(Excerpted data begins)

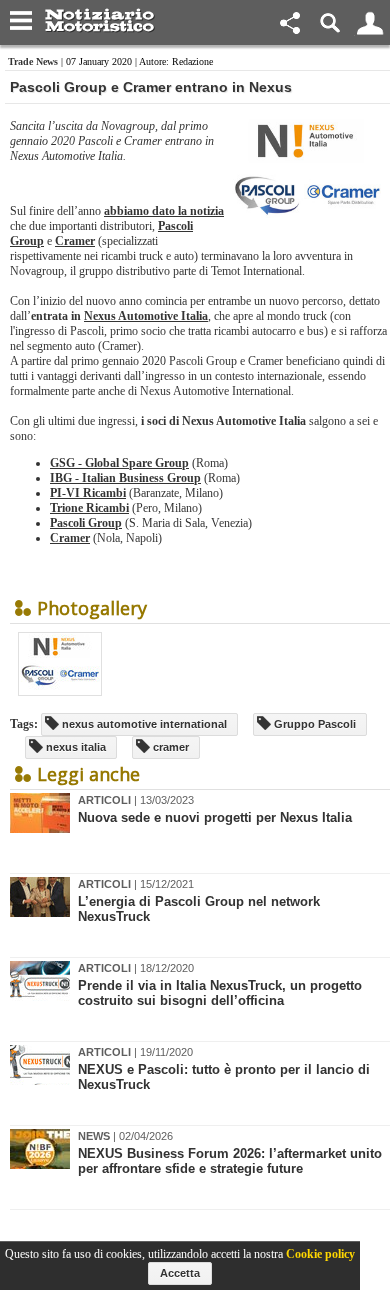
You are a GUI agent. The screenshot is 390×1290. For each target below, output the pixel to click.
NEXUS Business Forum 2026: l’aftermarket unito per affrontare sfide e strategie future (230, 1161)
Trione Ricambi (89, 508)
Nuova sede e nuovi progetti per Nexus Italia (215, 817)
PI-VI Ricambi (88, 493)
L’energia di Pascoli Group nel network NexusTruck (199, 909)
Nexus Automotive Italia (146, 316)
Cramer (75, 241)
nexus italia (74, 747)
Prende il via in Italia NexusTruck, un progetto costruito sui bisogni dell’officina (220, 993)
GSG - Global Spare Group (119, 463)
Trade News (33, 61)
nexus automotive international (143, 724)
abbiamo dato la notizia (164, 211)
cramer (169, 747)
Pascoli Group (86, 523)
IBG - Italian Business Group (125, 478)
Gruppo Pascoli (313, 724)
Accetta (180, 1273)
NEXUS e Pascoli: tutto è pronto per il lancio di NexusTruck (224, 1077)
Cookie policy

(Excerpted data ends)

- Your instructions: Exactly the lines from the one containing "Trade News (33, 61)" through the end of the listing should be reproduced, both ends included and nothing more.

- Output below:
Trade News (33, 61)
nexus automotive international (143, 724)
abbiamo dato la notizia (164, 211)
cramer (169, 747)
Pascoli Group (86, 523)
IBG - Italian Business Group (125, 478)
Gruppo Pascoli (313, 724)
Accetta (180, 1273)
NEXUS e Pascoli: tutto è pronto per il lancio di NexusTruck (224, 1077)
Cookie policy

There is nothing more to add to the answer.